一方で、万能の本というわけではなく、本書だけであらゆるマネジメントの問題が解決するわけではありません。組織・業種・文化が異なれば調整が必要ですし、理論を実践に移し、それを定着させる努力を継続することが成功の鍵です。
本を最大限に活かすための使い方
以下に、本書を読んで得たものを現場で実際に活かすための具体的なステップを提案します。
- 自己診断フェーズを設ける
本書の5つの技術それぞれについて、「自分が今できていること」「できていないこと」を書き出す。信頼関係、委任、仕組み化など、強みと課題を明確にする。 - 優先領域を選ぶ
すべてを一度に変えるのは無茶。まずは自分が一番改善したい/実践しやすい技術を1~2つ選ぶ。 - 小さな実践目標を設定する
例えば、「この週の1on1で部下の上質世界について尋ねる」「いつも自分が抱え込んでいるタスクを1つ委任する」「チームミーティングで環境改善のアイデアを聞く」など、短期・具体的なアクションを設定する。 - 振り返る・記録する
実践したことを日記やメモで記録し、何がうまくいったか、どんな反応があったかを書き留め、改善点を洗い出す。 - 仲間・上司からの外部視点を得る
自分一人でやるより、信頼できる同僚・先輩・上司・あるいは部下自身から「この関わりどうだったか」を聞いてみる。
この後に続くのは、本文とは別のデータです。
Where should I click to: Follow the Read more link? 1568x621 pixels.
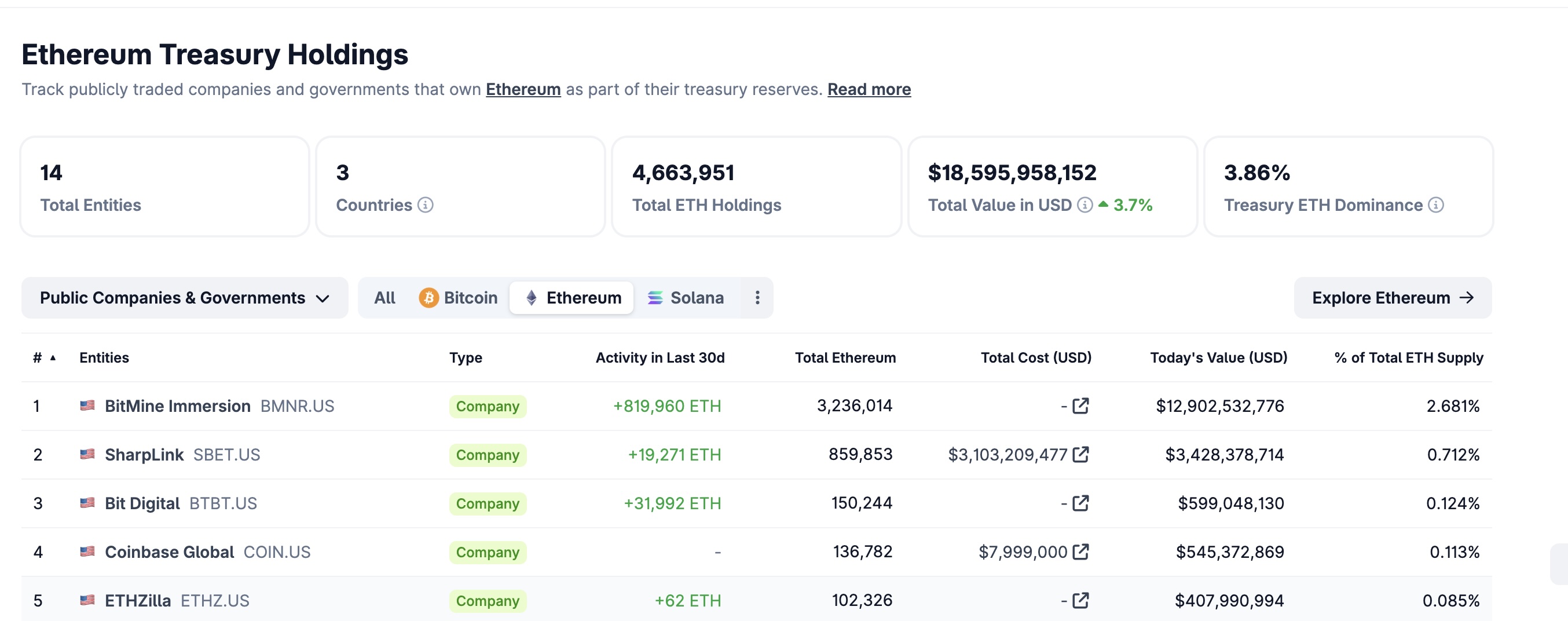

フィードバックを受けることで、盲点に気づく。 - 仕組みに落とし込む
効果があった方法を、個人の“工夫”で終わらせず、チーム・部署・組織の習慣・ルール・フォーマットに組み込む。たとえば委任のルール、進捗報告の定期フォーマット、1on1の質問テンプレート、チームの価値観共有の場など。 - 定期的な再読と振り返り
数か月おきに本書を読み返し、自分の実践にどれだけ取り入れられてきたかをチェックする。状況が変われば対応も変える。マネジメントは静止したものではなく流動するもの。